VALLADOLID - CULTURA/PATRIMONIO
Viernes, 10 de Mayo de 2019

La iniciativa ‘Duero Douro’ de Aeice se incorpora al proyecto ‘Ruritage’ como modelo europeo de regeneración rural a través del patrimonio

ICAL - El eje del río Duero se convierte, junto con el Camino de Santiago, en uno de los 13 ejemplos del continente que servirán para replicar seis actuaciones concretas en Austria, Noruega, Alemania, Eslovenia, Italia y Turquía

La iniciativa ‘Duero-Douro, Patrimonio para el desarrollo’ del clúster de hábitat eficiente Aeice se incorporará al consorcio del proyecto Ruritage como modelo europeo de regeneración rural a través del patrimonio natural y cultural. Así se confirmó hoy en el acto de presentación del Centro de Patrimonio Rural Duero-Douro, entidad que pretender aunar a todos los agentes del entorno rural para buscar soluciones que pongan en valor su patrimonio, creen riqueza y generen empleo.

El río Duero y el Camino de Santiago se convierten así dentro de este proyecto europeo en los dos modelos españoles, de un total de 13, a replicar en el resto de Europa como ejemplos de desarrollo del patrimonio natural y cultural. “Se trata de fomentar un nuevo paradigma de regeneración rural basado en el patrimonio cultural y natural, haciendo de la cultura un motor para el desarrollo sostenible, contribuyendo al crecimiento económico, la inclusión social y la sostenibilidad ambiental en las áreas rurales. El Duero será un modelo para el resto de países europeos, al igual que el Camino de Santiago”, explicó el presidente de Aeice, Ricardo Fortuoso.

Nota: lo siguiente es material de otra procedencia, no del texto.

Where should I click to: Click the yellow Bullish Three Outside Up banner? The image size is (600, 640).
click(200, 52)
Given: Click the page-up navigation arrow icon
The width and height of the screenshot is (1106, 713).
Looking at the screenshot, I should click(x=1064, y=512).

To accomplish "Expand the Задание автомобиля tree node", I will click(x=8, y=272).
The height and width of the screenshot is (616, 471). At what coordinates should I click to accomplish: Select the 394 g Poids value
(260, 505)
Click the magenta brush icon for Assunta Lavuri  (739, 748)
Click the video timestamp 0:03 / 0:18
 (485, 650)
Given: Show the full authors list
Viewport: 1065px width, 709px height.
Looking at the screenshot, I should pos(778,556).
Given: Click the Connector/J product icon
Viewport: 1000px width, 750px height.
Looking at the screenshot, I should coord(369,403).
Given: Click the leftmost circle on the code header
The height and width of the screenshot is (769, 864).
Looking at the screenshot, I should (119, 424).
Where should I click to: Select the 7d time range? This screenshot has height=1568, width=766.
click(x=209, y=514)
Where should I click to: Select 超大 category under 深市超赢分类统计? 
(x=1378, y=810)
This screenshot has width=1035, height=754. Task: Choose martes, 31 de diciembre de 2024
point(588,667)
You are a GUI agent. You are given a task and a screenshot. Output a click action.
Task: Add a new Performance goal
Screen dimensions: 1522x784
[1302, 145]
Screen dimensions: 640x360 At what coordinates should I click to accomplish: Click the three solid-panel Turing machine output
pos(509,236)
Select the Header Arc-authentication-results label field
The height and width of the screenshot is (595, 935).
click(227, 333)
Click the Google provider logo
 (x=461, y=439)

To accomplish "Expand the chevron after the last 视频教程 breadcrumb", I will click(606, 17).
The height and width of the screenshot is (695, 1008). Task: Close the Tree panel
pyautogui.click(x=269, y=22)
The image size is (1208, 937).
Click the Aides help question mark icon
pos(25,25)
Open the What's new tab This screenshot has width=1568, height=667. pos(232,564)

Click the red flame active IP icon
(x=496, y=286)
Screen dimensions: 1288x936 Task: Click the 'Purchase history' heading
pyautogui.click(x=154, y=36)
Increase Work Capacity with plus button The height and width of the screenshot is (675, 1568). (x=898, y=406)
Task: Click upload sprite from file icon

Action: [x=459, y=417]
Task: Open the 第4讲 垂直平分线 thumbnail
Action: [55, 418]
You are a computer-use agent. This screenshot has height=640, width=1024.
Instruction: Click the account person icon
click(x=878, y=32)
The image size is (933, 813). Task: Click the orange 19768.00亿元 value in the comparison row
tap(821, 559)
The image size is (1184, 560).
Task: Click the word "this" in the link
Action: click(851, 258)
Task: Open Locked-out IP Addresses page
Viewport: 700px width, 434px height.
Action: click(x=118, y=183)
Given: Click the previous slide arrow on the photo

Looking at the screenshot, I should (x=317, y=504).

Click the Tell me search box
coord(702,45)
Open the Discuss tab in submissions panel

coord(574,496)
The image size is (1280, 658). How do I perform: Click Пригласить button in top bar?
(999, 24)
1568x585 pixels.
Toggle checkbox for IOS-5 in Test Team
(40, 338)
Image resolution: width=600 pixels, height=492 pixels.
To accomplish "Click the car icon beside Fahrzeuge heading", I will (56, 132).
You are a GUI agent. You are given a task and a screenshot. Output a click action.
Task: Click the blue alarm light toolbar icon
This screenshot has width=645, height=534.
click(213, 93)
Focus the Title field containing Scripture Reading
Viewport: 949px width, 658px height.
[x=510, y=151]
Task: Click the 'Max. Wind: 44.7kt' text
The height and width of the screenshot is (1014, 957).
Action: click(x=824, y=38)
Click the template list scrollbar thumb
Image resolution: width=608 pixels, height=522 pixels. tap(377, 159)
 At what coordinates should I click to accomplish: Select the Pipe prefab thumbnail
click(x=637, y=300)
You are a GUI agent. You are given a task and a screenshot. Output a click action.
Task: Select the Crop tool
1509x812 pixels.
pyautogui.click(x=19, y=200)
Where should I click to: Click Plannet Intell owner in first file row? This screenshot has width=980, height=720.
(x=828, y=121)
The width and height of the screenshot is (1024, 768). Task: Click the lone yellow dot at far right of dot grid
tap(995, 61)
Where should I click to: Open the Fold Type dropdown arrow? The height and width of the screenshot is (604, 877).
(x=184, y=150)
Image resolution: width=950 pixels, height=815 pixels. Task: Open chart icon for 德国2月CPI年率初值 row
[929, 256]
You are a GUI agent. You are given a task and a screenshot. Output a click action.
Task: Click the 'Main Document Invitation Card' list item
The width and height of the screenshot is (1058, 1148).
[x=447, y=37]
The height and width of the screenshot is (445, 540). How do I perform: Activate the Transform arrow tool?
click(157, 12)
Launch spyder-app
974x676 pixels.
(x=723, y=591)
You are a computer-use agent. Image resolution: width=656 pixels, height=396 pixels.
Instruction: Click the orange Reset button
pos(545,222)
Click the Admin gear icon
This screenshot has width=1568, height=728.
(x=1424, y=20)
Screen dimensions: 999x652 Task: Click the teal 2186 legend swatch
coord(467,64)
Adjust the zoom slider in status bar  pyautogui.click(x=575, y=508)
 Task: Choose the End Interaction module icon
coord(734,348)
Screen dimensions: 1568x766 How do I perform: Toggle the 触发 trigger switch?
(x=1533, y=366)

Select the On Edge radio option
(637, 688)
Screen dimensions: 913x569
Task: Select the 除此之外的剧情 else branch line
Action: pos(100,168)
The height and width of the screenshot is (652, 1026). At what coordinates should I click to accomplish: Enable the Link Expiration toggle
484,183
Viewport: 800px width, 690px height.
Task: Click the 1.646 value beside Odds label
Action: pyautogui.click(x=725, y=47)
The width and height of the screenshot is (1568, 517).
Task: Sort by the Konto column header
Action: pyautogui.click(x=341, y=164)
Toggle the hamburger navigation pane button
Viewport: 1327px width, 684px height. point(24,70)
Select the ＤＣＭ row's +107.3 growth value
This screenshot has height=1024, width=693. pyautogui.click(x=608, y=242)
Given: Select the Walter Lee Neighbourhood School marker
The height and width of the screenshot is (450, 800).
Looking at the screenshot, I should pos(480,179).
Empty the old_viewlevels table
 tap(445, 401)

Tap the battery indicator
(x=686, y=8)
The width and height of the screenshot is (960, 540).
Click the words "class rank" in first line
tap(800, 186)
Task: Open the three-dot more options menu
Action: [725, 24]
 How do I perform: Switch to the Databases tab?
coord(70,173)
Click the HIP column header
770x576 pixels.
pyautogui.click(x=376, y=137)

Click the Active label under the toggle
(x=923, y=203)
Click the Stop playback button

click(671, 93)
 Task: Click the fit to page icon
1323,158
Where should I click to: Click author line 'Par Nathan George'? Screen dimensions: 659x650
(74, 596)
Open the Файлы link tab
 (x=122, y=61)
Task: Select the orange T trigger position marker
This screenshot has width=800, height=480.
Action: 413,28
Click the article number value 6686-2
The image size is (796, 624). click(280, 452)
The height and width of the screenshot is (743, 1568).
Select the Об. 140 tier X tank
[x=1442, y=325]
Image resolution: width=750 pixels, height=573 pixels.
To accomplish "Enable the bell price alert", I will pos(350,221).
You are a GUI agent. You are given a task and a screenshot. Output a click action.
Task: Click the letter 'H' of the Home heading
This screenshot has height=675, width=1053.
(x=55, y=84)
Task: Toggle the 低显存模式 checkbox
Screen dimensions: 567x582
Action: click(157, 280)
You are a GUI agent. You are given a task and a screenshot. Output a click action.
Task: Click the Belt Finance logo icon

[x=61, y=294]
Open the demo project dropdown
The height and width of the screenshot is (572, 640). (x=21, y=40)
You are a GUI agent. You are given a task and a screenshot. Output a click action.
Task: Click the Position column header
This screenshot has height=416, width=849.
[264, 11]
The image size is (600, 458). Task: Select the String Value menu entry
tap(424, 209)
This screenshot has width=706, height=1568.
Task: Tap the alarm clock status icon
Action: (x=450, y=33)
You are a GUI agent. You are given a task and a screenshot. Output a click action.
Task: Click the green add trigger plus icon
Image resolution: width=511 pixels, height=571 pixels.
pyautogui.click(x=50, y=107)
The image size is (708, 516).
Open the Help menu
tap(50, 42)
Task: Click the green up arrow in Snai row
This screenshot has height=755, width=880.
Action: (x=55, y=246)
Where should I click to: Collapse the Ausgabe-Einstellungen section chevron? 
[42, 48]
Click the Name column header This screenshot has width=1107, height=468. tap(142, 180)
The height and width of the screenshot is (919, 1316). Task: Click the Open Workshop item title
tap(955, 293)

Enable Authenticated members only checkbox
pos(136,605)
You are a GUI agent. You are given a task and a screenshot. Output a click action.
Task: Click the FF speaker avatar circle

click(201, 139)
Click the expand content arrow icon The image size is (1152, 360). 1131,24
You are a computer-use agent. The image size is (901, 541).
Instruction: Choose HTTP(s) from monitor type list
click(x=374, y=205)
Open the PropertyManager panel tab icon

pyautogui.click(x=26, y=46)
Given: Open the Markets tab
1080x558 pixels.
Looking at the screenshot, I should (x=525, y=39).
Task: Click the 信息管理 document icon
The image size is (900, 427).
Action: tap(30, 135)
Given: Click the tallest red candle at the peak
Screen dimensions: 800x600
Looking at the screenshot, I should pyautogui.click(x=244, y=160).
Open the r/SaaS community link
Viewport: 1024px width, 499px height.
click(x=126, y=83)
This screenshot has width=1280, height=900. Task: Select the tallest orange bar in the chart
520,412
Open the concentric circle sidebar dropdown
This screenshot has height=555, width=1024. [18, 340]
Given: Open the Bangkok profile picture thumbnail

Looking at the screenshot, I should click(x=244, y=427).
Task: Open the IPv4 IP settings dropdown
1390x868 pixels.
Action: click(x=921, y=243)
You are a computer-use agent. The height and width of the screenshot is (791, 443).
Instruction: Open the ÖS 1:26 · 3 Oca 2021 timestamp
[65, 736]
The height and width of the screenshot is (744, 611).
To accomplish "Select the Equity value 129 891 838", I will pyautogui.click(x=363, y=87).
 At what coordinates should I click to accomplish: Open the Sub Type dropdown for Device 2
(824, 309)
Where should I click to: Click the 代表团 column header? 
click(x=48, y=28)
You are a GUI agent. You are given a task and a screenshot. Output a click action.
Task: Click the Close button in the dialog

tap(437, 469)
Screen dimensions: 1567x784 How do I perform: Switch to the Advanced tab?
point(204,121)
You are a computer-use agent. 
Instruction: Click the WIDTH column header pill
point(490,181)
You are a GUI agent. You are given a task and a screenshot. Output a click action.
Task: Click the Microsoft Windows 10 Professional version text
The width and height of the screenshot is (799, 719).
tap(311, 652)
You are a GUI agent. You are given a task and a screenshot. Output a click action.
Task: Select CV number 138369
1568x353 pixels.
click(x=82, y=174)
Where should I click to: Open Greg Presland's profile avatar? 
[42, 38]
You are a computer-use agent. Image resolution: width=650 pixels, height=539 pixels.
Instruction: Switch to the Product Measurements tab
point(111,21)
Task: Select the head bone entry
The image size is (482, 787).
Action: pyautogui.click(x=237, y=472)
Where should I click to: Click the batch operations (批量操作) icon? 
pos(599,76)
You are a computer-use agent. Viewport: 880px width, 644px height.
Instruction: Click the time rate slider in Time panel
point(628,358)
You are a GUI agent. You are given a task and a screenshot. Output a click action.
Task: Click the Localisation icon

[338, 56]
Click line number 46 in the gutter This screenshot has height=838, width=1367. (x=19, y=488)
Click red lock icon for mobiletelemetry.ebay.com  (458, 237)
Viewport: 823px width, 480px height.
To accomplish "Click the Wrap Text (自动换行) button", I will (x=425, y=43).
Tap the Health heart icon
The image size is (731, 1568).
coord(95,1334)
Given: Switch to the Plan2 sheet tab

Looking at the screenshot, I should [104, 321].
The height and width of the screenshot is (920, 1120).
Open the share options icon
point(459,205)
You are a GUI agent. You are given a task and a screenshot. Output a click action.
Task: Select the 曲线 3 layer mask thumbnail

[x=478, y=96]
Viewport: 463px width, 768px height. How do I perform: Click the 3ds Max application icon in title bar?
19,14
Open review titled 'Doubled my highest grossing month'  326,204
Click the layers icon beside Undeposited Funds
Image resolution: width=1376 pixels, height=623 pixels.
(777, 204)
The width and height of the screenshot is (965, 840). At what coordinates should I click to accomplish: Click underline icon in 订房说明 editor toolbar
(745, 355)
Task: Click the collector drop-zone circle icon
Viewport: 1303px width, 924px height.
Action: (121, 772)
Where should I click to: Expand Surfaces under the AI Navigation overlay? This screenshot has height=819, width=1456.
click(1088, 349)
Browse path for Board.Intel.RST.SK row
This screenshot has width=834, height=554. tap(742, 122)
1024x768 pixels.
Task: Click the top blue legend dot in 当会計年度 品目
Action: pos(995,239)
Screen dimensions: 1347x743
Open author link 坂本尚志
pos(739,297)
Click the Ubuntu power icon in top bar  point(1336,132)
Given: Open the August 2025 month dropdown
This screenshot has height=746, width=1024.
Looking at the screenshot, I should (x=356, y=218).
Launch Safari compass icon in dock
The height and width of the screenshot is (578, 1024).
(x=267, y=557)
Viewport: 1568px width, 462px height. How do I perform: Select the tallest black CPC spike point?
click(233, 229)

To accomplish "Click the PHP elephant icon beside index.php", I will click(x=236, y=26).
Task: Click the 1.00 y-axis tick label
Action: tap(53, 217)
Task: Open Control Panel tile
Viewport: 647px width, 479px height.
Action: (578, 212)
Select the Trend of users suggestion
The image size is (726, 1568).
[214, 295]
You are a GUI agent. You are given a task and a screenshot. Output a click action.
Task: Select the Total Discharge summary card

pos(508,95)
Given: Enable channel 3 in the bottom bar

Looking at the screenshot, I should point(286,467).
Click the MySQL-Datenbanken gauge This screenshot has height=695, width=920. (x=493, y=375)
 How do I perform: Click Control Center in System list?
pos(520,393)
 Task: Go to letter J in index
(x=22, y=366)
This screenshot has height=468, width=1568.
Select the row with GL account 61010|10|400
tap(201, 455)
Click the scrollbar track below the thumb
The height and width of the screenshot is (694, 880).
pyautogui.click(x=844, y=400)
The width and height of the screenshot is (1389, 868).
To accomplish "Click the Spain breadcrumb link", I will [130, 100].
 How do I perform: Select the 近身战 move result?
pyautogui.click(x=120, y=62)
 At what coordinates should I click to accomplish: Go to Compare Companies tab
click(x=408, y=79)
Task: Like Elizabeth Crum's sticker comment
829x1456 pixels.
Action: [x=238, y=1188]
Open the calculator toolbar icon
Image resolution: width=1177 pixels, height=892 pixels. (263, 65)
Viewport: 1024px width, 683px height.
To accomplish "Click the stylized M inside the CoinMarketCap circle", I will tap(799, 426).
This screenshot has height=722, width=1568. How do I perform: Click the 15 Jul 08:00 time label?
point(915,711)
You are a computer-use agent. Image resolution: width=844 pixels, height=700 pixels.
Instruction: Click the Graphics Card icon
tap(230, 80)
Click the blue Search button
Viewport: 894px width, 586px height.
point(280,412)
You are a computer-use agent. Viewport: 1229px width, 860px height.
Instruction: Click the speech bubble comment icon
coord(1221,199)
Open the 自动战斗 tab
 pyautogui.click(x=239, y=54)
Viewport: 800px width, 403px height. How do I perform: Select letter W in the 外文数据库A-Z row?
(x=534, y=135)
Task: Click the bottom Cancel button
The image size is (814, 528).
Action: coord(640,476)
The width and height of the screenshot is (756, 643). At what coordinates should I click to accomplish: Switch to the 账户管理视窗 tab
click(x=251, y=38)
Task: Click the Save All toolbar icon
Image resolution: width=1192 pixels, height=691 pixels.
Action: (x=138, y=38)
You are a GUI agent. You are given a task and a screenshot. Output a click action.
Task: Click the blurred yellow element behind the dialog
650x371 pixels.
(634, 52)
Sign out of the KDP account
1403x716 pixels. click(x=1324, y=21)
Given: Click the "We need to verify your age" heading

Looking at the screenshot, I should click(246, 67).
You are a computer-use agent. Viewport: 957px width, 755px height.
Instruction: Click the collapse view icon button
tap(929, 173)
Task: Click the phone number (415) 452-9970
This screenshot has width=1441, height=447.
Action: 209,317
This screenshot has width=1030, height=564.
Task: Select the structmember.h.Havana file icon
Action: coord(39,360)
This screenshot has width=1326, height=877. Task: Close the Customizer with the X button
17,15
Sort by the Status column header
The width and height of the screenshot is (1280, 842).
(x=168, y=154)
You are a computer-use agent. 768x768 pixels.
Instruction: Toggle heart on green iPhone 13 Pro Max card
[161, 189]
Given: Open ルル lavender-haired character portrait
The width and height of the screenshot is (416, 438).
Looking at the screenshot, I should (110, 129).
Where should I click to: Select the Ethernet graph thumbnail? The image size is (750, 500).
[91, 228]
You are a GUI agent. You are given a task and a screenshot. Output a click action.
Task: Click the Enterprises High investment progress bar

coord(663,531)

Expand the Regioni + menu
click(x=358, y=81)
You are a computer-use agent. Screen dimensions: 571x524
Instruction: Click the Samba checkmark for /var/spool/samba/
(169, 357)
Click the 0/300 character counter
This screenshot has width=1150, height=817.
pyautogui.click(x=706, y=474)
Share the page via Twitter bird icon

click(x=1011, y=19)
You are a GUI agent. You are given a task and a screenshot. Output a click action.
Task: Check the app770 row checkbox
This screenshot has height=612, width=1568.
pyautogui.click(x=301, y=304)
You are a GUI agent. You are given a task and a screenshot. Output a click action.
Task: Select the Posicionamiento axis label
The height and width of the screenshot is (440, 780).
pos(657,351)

Los resultados que se extraigan de estos centros se “constituirán en un conjunto de herramientas para construir estrategias efectivas de regeneración rural, que se implementarán en seis zonas de Austria, Noruega, Alemania, Eslovenia, Italia y Turquía”, precisó.

Aeice presentó esta iniciativa en el marco de una jornada en la que han participado más de 50 personas procedentes de entidades públicas y privadas, con la presencia de centros de conocimiento y fundaciones (como Cartif y la Fundación del Patrimonio Histórico Santa María La Real) y empresas de diversos sectores, desde la construcción y la rehabilitación al sector vinícola, industrias culturales y creativas, agencias de turismo, etcétera.

El encuentro, que se celebró en el Edificio ‘Q-Bo’ de la Diputación de Valladolid, contó con la participación del director general de Patrimonio Cultural de la Consejería de Cultura y Turismo de la Junta, Enrique Saiz, y del diputado de Desarrollo Económico, Agapito Hernández.

Motor de competitividad

“Las zonas rurales europeas son ejemplos destacados de patrimonio cultural y natural que no sólo deben salvaguardarse, sino también promoverse como motor de la competitividad, crecimiento y desarrollo sostenible e integrador”, subrayó Fortuoso, durante su intervención. “El objetivo se centra en construir un nuevo enfoque de regeneración rural basada en el patrimonio; participativo y comunitario, articulado en torno a los Centros de Patrimonio Rural (Hubs), como el que presentamos hoy aquí”, agregó.

Los Centros de Patrimonio Rural (Hubs) serán unos espacios de referencia destinados a investigar e impulsar el potencial de innovacio?n social relacionado con el patrimonio, que promueven el desarrollo de capacidades y el aprendizaje mutuo entre los modelos de referencia y los replicadores y de los modelos entre si?.

Casi 40 socios en Ruritage

Ruritage está financiado por el programa europeo Horizonte 2020, tiene una duración de cuatro años (2018-2022) y cuenta con una inversión de diez millones de euros. Reúne a 39 socios de 19 países (Italia, España, Austria, Reino Unido, Irlanda, Alemania, Francia, Finlandia, Polonia, los Países Bajos, Hungría, Eslovenia, Grecia, Islandia, Noruega, Turquía, Colombia, Chile). Todos ellos proporcionan servicios y herramientas para que las comunidades rurales fomenten estrategias efectivas de regeneración lideradas por el patrimonio.

Mediante el análisis de los 13 modelos de roles seleccionados en Europa, se apoyará la creación conjunta y la implementación de estrategias de regeneración lideradas por el patrimonio en seis replicadores, involucrando a los actores locales en la formulación de las estrategias, asegurando un enfoque colectivo en la gestión, responsabilidad y propiedad del patrimonio cultural y natural.